Когда она осторожно открыла дверь, Мэри, печально сидевшая у очага, увидела ее — увидела мать Джема, добрую знакомую ее покойных родителей, утешительницу ее собственных детских бед и обид, — и бросилась к ней, крепко ее обняла и, горько плача, воскликнула:
— Нет больше его… он умер… нет никого… все умерли, и я осталась совсем одна!

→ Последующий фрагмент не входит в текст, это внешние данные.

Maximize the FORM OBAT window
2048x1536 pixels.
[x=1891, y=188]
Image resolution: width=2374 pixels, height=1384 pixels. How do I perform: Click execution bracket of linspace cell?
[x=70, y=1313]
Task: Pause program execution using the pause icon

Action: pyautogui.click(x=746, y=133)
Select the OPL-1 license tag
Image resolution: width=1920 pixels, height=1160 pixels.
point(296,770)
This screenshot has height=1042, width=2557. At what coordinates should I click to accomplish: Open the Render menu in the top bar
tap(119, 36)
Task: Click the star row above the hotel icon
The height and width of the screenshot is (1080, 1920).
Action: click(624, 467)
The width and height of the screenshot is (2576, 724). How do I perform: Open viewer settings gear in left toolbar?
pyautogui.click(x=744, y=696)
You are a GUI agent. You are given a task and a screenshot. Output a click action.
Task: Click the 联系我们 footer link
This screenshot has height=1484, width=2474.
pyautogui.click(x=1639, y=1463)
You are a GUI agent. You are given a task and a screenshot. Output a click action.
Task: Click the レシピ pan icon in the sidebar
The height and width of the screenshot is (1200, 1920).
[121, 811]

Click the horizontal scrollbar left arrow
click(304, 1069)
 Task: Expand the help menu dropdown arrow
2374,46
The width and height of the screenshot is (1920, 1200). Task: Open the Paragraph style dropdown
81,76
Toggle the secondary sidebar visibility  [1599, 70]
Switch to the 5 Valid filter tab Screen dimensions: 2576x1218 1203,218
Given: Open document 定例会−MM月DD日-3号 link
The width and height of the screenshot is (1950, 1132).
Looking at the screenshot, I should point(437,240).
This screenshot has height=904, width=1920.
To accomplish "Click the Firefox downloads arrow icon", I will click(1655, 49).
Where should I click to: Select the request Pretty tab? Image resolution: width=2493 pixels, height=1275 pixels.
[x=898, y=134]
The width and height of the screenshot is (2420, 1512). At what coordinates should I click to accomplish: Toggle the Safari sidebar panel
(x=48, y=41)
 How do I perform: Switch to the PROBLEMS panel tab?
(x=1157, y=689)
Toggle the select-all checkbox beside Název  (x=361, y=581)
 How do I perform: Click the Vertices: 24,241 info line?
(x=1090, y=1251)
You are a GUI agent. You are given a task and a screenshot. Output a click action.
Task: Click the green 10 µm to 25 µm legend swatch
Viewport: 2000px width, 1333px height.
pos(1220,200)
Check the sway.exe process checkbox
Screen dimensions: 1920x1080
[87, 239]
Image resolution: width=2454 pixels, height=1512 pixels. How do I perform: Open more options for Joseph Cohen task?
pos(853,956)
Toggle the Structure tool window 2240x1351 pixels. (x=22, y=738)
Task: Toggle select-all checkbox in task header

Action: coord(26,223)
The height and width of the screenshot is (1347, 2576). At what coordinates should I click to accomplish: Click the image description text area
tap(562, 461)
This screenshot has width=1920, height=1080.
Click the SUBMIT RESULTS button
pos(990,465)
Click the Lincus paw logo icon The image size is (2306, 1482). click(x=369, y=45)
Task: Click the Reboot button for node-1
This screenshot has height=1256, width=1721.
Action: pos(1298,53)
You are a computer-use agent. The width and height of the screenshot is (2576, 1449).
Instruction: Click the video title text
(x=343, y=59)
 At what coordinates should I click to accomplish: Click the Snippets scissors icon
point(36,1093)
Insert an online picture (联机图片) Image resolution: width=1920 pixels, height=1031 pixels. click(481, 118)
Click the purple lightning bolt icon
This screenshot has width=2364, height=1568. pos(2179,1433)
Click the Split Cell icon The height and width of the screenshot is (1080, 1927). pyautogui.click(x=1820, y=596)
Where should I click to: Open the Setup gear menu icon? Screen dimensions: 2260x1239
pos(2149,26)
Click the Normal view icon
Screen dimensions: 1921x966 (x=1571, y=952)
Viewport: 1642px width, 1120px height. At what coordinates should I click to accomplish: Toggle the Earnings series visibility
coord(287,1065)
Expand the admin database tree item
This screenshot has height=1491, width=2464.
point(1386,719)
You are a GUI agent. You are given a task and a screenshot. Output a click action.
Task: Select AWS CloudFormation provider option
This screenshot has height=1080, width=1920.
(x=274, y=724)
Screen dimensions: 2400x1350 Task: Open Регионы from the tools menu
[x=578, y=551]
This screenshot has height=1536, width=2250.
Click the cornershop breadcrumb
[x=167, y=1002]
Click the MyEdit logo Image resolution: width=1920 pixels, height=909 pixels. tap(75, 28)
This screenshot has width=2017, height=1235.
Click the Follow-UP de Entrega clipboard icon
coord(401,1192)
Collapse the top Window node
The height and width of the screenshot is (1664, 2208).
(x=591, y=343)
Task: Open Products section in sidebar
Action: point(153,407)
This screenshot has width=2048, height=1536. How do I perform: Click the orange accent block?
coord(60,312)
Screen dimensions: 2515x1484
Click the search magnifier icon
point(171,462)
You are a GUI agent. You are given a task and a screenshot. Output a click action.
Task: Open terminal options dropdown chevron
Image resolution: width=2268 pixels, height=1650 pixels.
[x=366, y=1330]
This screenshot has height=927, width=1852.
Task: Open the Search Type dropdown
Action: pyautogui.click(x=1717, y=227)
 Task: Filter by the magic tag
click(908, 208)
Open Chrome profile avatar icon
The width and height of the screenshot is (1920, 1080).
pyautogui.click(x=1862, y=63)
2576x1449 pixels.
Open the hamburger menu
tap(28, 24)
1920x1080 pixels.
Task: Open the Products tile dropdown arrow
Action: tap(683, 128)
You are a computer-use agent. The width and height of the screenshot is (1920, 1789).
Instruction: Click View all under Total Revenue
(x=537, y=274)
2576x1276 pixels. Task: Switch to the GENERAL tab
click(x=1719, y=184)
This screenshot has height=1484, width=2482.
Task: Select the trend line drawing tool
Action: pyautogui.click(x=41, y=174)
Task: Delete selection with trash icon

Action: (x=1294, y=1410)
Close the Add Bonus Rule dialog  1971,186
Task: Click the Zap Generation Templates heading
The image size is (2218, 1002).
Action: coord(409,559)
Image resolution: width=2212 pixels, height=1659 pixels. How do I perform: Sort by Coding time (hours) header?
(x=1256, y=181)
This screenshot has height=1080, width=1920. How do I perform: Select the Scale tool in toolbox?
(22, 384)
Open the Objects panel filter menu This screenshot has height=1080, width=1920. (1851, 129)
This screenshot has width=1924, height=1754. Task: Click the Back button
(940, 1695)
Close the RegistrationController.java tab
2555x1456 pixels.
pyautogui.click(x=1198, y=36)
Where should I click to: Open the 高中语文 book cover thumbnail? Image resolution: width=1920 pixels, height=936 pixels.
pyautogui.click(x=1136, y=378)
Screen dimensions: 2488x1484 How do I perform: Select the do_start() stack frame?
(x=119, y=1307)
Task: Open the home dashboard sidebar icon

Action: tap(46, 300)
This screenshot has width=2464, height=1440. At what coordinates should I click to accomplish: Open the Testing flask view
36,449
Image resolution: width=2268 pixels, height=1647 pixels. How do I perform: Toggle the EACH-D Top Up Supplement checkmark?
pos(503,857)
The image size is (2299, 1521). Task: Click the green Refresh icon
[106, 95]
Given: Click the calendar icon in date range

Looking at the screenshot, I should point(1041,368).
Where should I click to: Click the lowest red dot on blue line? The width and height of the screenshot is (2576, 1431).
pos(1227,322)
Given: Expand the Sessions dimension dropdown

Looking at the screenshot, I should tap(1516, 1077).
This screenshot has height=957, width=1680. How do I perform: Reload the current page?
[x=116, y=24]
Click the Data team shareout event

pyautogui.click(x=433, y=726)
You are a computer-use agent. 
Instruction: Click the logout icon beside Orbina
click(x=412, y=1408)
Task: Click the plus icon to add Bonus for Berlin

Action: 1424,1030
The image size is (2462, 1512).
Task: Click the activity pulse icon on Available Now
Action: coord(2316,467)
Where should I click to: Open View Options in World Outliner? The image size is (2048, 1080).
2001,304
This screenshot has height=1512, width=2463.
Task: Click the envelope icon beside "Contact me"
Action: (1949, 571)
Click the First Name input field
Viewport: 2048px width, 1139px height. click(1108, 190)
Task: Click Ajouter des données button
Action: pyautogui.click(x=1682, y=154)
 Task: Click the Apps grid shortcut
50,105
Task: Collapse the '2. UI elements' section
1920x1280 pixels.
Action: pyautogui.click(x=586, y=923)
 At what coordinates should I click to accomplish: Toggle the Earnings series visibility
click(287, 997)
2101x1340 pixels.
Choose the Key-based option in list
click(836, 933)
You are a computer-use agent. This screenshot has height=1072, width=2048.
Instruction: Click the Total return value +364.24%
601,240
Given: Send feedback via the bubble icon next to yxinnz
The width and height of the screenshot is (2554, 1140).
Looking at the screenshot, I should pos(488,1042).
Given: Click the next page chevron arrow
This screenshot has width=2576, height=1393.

— Бедная девочка! Бедная, бедная ты моя! — говорила Джейн Уилсон, нежно ее целуя. — Ты не одна, и не надо так расстраиваться. Уж про Отца-то Небесного, который всегда защитит сироту, я и говорить не буду, ну а Джем? Ну а я, Мэри, голубушка? Хоть я, бывает, и ворчу, да ведь это не со зла, а ты теперь будешь мне дочерью — любимой, родной моей дочкой. Я буду любить тебя не меньше, чем Джем тебя любит, хоть и другой любовью. А если я когда и разворчусь, ты не обижайся и помни, что в сердце моем, открытом Господу, живет горячая любовь к тебе, — только согласись, чтобы я была тебе вместо матери, и не говори больше, что ты осталась совсем одна.
Миссис Уилсон сама громко рыдала уже задолго до того, как закончила свою речь, ничуть не похожую на то, что она собиралась сказать, — на те благочестивые прописные истины, которые она усердно вспоминала по дороге сюда. Ибо в ее прекрасных словах заключалось подлинное благочестие души, и они не нуждались в приправе из евангельских изречений.
Обнявшись, они сидели на одном стуле, оплакивая одного и того же усопшего, храня в сердце одинаковое доверие и безграничную любовь к одному и тому же живущему.